For the natural look of ‘morning’, the skin is creamy with an antique gold cream shadow on the lids. It captures the light in a lovely, natural and sophisticated way. TIP: Pecheux used 2 drops of Estée Lauder Advanced Night Repair and pressed it into the skin for an added glow; Advanced Night Repair isn’t just for night anymore!

The 2nd look had an added unique edge: He created a cube on the outer corner of the eye with a new chubby midnight blue navy eye pencil (spring 2014), adding a slight tilt to lift the eye for a new take on a winged eyeliner look.

The show closes with a sexy spring/summer look (pictured on right in above face chart). Pecheux applied mascara casually, not looking for perfection, and applied the navy pencil on the inner rim of the eyes. Using navy instead of black is friendly while still sexy–a great alternative to black for spring/summer.
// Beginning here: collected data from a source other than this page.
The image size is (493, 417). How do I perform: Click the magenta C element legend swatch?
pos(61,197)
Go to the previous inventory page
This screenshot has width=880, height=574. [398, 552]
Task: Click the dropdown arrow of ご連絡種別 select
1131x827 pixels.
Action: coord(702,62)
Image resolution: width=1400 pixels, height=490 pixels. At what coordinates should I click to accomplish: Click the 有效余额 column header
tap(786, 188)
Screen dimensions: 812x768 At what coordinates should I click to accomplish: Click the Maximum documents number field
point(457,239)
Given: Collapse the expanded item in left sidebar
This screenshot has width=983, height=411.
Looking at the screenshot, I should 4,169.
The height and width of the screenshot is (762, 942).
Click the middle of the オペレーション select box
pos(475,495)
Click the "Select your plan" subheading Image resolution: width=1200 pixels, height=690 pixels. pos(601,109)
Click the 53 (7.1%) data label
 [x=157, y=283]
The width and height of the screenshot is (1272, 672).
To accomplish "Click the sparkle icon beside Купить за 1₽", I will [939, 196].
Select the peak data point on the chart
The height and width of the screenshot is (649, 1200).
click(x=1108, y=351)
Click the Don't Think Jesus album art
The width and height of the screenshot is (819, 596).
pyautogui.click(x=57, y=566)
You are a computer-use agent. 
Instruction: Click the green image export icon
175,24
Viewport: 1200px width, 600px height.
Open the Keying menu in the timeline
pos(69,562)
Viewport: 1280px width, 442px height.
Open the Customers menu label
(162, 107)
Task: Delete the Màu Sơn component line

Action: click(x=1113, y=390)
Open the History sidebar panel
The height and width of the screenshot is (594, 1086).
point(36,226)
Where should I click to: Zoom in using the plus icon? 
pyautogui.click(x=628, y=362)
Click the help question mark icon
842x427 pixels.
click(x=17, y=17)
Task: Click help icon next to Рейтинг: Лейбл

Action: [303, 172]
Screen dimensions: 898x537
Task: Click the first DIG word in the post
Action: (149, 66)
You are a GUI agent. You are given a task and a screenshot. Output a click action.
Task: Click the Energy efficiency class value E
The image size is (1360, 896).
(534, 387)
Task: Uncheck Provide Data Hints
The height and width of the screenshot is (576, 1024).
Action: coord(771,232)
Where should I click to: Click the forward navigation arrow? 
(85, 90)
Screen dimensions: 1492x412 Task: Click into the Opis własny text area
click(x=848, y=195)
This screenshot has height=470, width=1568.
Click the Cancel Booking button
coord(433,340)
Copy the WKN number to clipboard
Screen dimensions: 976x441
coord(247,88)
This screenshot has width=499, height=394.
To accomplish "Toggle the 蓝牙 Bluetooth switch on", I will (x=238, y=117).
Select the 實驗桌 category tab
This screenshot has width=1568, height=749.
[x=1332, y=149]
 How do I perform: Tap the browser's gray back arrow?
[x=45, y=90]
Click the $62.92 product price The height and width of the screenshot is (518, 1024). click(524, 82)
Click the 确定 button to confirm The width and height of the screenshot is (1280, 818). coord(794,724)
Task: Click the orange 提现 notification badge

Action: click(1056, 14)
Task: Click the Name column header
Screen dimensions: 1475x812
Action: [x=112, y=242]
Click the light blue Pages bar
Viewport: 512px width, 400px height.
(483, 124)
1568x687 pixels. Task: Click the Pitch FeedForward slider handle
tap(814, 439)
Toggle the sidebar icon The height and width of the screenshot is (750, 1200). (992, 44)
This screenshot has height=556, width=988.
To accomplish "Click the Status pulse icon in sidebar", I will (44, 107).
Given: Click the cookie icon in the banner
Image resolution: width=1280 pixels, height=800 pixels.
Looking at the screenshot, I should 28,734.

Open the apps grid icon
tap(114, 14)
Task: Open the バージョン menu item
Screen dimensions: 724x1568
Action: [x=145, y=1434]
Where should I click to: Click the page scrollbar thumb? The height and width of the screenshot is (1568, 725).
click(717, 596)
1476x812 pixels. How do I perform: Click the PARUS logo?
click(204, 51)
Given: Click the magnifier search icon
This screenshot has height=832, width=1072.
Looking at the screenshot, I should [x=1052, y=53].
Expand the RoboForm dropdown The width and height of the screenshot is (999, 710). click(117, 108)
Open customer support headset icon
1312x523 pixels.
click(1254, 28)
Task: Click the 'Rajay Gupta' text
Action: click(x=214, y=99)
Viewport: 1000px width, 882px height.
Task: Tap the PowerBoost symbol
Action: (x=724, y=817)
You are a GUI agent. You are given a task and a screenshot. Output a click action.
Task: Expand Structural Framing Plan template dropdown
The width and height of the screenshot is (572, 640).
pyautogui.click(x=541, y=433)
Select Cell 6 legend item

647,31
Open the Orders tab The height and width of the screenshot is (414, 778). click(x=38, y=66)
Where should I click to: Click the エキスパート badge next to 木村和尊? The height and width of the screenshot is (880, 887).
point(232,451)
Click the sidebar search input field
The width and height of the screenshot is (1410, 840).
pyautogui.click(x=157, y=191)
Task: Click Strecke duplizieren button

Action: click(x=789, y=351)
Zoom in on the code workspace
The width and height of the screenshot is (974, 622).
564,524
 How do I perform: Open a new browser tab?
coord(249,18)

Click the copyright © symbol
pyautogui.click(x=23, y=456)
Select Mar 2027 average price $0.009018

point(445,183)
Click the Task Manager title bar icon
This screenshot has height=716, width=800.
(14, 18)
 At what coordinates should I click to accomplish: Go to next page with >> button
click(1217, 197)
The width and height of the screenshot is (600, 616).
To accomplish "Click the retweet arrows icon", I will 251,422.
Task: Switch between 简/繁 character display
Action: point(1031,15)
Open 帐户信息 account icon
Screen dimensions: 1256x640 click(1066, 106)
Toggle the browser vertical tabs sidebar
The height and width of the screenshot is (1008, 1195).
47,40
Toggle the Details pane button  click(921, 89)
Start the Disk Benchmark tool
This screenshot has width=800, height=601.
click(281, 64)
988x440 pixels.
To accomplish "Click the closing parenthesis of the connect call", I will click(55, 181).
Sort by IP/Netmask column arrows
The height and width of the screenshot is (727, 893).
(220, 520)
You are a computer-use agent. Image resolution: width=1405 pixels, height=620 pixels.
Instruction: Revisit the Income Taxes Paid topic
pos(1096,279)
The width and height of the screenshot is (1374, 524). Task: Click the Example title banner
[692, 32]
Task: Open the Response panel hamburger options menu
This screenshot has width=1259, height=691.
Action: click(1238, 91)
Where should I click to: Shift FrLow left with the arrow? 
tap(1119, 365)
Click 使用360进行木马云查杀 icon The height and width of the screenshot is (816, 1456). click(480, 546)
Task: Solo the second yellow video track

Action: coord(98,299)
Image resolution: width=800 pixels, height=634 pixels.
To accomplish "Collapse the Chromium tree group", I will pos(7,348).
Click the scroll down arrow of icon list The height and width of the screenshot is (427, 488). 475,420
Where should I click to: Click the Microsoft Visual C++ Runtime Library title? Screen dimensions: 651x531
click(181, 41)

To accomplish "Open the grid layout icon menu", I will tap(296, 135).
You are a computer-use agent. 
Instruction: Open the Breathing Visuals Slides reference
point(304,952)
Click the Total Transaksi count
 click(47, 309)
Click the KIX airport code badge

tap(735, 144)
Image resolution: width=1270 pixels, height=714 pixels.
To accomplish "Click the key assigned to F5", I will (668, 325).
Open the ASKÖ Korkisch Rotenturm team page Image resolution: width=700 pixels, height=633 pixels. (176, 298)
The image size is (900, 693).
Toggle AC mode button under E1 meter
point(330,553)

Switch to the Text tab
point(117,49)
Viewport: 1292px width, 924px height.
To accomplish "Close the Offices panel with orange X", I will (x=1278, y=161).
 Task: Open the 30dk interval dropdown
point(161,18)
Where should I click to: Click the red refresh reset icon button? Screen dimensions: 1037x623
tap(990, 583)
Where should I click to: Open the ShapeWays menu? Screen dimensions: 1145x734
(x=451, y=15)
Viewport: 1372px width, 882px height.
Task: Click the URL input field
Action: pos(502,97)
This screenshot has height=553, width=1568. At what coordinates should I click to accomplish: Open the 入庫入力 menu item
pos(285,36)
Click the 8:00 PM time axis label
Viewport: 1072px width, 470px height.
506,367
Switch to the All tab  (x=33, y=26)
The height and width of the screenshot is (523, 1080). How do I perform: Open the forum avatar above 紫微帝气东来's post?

Nails: Jin Soon Choi for JINSoon.

To complement the bold and bright color, Jin Soon wanted something feminine and classic. One coat of Nostalgia (a rosy beige) was applied underneath Tulle (a sheer cream) to create the perfect nude. She followed the models’ own shape and length of nails and says there are no rules with nude. This is a classic, prestigious look inspired by high fashion.

Hair: Orlando Pita for T3 and Phyto.

The hair look was described as structured ease, a natural curl contained within the structure of a ponytail. (Some models wore a turban.) The S-curve of the hair was created by an over/under technique using the T3 ‘Body Waver’ Styling Iron. After a soft part was made, the hair was secured into a low ponytail.